SMB (server message block) is the core of Microsoft’s and, more recently, Apple’s networking. Qnap, like many NAS manufacturers, uses open source SAMBA code to provide SMB services on its NASes.
It is important to know that SAMBA’s implementation of SMB3 does not have all the bells and whistles found in Windows 8.1 and MS Server 2012's SMB3 implementation. The single most significant difference is that Microsoft’s SMB3 provides for multi-channel communication. I”ll discuss this difference in more detail later in this series. For now, there are two key implications.
First, performance increases are significant as you compare SMB1, 2 and SMB3. In my tests, this difference is quite obvious using 10GbE. The implication is that Windows 8.1 or Server 2012 clients will see faster transfer speeds from NASes like QNAP's TS-870 Pro and TS-470 Pro running QTS 4.1 (which supports SAMBA’s SMB3 implementation) than previous versions of Windows. For now, MacOS Mavericks appears to be using SMB2, so will not benefit from SMB3 enhancements.
Second, Microsoft’s SMB3 multichannel is perhaps the most significant feature added to the SMB protocol in over 25 years. In simple terms, an older SMB2 connection in Windows 7 can be compared to a single lane highway and data traveling on this highway loaded into a 1995 half ton pick-up truck. A video file uploaded over 10GbE to a server is limited by this single lane highway and the older truck.
SAMBA’s SMB3 gives us the 2013 turbo-charged truck that can travel faster, carry a larger load and use less fuel doing it. Microsoft’s SMB3 multichannel takes this up a notch by adding multiple lanes, so now we can have more of our turbo charged trucks (threads) on the highway simultaneously.
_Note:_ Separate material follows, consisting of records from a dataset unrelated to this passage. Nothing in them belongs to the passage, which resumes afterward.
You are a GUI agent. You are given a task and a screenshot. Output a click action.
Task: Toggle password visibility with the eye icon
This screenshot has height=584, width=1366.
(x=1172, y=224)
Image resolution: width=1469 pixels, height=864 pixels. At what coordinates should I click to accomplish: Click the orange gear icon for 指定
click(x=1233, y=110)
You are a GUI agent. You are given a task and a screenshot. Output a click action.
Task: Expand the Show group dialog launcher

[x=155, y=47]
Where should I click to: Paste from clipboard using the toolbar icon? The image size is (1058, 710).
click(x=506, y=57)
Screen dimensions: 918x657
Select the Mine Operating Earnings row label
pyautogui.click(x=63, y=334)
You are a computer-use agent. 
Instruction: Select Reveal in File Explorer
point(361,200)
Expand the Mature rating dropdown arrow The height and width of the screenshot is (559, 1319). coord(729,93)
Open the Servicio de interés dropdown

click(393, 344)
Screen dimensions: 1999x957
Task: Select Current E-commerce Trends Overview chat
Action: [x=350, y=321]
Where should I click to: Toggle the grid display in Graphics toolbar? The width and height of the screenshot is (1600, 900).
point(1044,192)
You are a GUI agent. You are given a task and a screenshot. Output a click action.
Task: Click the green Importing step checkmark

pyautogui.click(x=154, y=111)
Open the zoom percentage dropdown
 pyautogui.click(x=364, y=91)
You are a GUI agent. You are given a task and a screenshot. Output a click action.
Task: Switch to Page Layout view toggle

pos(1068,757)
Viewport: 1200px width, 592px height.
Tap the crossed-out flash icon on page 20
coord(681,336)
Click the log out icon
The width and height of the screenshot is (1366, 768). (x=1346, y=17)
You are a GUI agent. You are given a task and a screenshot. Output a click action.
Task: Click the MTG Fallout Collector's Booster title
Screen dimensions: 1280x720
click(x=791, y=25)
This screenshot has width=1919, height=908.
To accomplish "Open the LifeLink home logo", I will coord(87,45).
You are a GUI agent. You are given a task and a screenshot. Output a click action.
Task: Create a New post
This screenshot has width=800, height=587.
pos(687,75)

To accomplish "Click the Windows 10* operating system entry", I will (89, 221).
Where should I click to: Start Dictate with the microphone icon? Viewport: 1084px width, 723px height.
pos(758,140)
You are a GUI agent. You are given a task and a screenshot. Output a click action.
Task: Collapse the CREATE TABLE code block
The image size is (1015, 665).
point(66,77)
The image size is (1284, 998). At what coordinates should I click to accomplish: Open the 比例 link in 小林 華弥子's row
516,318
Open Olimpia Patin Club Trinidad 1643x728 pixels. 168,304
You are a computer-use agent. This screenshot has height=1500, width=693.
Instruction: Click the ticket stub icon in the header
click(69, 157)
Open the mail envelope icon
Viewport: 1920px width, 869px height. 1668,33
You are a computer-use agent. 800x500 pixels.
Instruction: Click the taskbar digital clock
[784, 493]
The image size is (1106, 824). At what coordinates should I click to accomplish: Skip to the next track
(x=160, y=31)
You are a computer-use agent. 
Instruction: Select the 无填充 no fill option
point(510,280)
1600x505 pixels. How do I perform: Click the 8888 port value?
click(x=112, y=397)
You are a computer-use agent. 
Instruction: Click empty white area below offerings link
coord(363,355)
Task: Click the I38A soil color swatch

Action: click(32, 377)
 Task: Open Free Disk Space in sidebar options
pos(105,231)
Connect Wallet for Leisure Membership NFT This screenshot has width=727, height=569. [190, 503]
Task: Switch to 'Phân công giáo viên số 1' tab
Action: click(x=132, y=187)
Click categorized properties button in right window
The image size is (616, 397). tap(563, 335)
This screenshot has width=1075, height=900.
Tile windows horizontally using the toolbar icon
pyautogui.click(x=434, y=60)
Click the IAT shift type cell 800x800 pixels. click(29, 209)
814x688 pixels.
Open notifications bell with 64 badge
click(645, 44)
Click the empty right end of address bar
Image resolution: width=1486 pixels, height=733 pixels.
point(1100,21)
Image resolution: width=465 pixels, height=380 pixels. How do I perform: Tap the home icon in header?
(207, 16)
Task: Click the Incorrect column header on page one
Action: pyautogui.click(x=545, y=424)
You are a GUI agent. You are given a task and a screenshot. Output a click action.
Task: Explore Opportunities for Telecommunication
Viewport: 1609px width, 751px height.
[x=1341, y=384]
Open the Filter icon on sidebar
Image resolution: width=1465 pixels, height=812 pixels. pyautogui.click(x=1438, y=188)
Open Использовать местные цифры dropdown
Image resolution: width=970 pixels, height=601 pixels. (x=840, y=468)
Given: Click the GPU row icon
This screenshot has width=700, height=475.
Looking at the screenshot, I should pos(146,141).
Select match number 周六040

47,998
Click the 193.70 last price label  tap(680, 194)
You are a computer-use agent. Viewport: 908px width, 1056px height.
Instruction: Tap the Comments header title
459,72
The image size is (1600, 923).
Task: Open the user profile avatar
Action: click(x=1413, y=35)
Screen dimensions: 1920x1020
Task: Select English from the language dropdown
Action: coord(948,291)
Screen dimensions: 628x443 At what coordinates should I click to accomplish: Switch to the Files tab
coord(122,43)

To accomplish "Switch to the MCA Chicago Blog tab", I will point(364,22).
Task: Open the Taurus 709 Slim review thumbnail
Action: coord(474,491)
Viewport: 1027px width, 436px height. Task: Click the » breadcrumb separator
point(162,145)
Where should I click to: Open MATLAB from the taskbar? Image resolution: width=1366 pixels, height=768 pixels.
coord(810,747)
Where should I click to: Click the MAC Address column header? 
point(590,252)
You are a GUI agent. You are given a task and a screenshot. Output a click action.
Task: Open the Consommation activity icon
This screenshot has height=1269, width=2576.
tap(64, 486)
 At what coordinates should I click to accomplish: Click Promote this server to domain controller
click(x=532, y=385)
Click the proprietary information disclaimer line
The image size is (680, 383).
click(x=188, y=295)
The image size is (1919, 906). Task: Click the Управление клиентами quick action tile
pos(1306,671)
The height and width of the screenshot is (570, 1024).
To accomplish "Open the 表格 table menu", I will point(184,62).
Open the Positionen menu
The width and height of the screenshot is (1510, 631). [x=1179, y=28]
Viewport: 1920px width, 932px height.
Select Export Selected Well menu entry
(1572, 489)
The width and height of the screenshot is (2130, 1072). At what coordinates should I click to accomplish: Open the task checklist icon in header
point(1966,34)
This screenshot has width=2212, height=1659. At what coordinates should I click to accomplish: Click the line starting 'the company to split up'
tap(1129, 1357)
Our video file upload carried by these trucks moves much quicker as a result.
The number of channels increases with the computer’s number of CPU cores and network connections. If we upgrade from a four-core i5 processor to an i7 with 8 logical cores, we effectively increase from 4 to 8 lanes on our single 10GbE Ethernet link. If we add a second network link, Microsoft’s SMB3 implementation detects this and automatically adds more lanes. You can read more about SMB3 multichannel here.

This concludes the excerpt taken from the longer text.